Given these dynamics, more investors will be heading for the exit. However, the risk of deeper economic toil is the main reason why governments in heavily affected regions could amount a fiscal and monetary policy response. There’s talk of more spending and rate cuts for South Korea, Italy could step in with a fiscal response, the market is looking for the Fed to cut rates and later this week we could hear more caution from ECB President Lagarde. The coordinated fiscal or monetary stimulus would easily halt the slide in equities but individual rather than coordinated response is likely given the limited cases in the US. With that said, fiscal and monetary stimulus from China combined with action from South Korea could also do the trick. In the meantime, until these governments step up, the path of least resistance for stocks and FX will be lower.

Of all the major currencies, USD/JPY is the most vulnerable to further losses. Aside from the meltdown in stocks, 10-year bond yields hit a nearly 4 year low while 30-year bond yields hit a record low. Investors are pricing in 2 rate cuts this year even though the Federal Reserve gave very little indication that they are looking to ease. This quarter’s earnings should be weak with negative guidance expected from many companies across various industries. Apple’s warning last week and the unexpected drop in the Markit PMI manufacturing index for the US is a major red flag that no one should ignore. USD/JPY is a sell anywhere between 110.50 and 111.25 for a move to 109.
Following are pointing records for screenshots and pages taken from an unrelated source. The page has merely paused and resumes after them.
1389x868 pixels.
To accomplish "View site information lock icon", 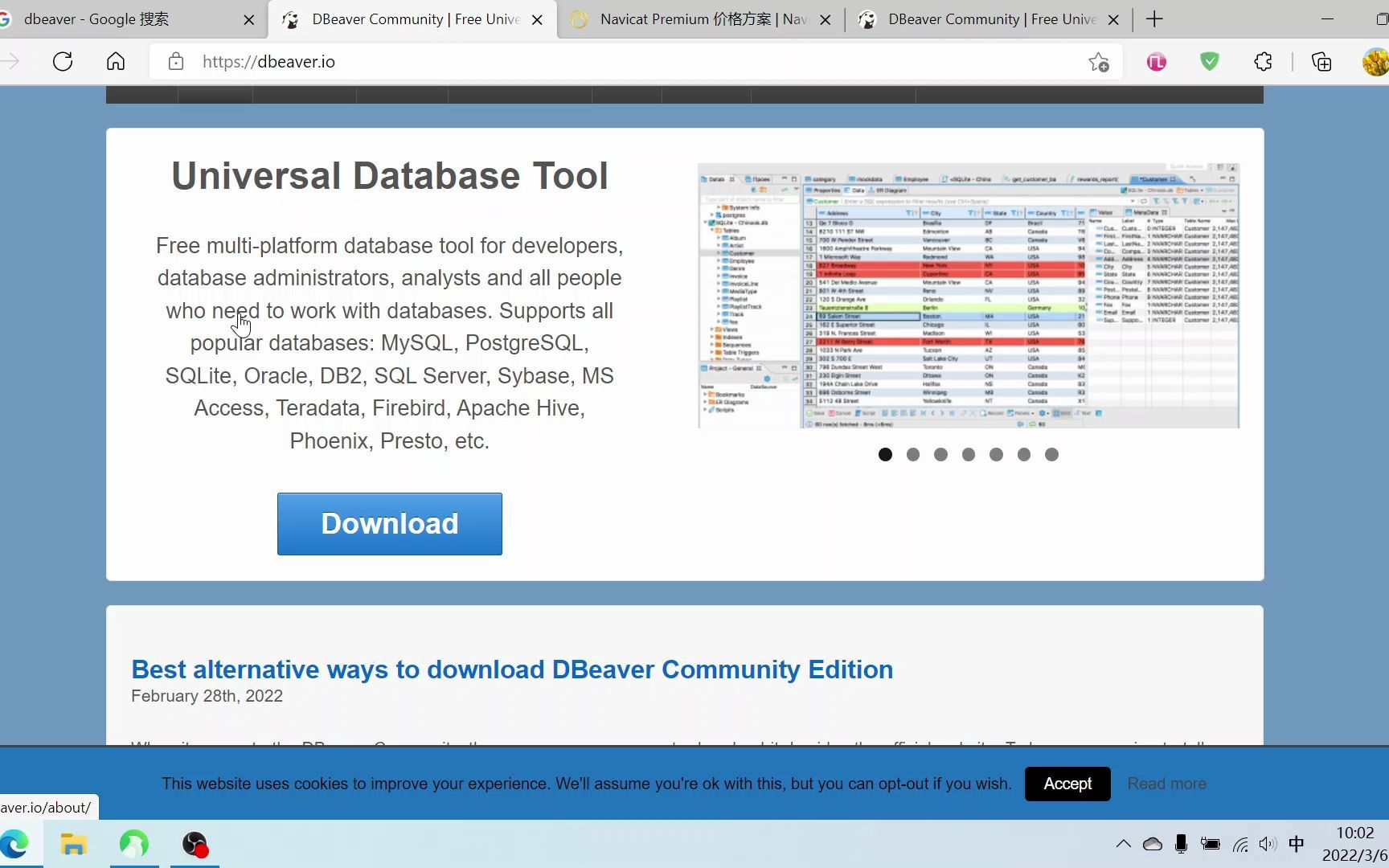I will [176, 62].
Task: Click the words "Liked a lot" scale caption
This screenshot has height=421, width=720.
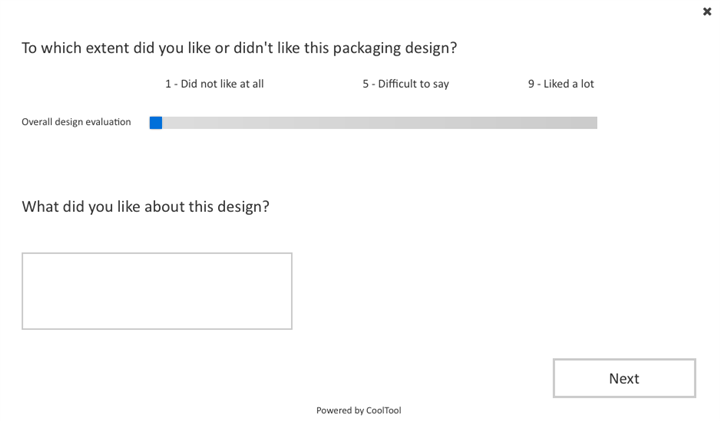Action: coord(568,84)
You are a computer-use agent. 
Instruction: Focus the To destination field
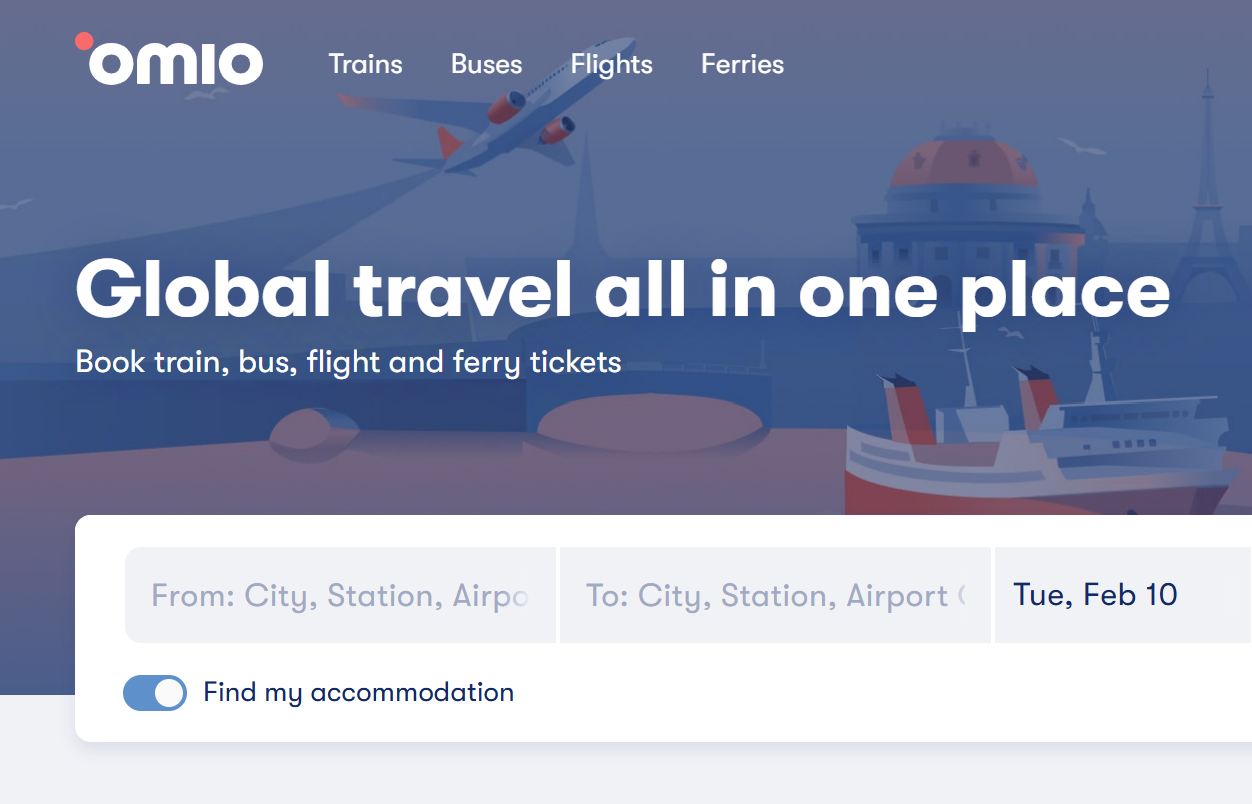(x=775, y=596)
The best performing currency was the euro which rose above 1.0850 intraday on the back of a stronger German IFO report. Given the decline in investor confidence, we are surprised by the improvement which was driven primarily by an uptick in expectations. Its unlikely that this sentiment will be sustainable with coronavirus spreading in Europe. In fact, this week’s EZ confidence numbers could surprise to the downside. All other major currencies including sterling, the Australian, Canadian and New Zealand dollars fell victim to risk aversion. For CAD, the 3.5% drop in oil prices was a double blow.